**What you are asked to do**
Retype the following data exactly, but leave its pictures out.

**Working data**
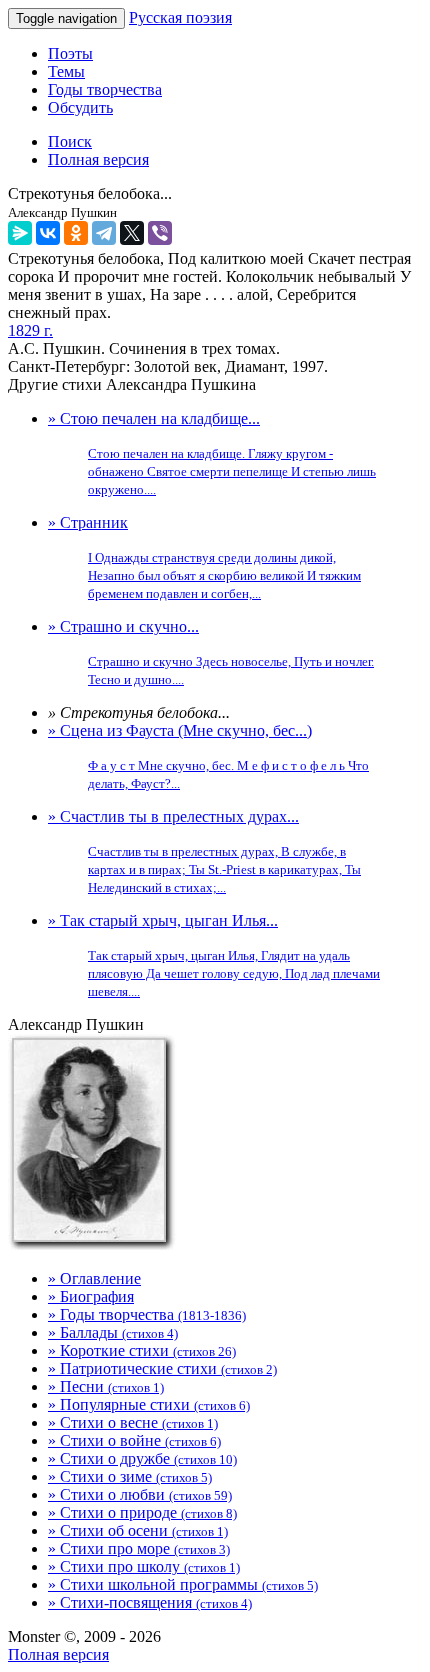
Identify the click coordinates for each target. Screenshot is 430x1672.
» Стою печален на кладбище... (212, 453)
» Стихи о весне (133, 1422)
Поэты (70, 53)
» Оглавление (94, 1278)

**Task result**
Identify the click coordinates for each target. Screenshot is 430x1672.
» Стою печален на кладбище... (212, 453)
» Стихи о весне (133, 1422)
Поэты (70, 53)
» Оглавление (94, 1278)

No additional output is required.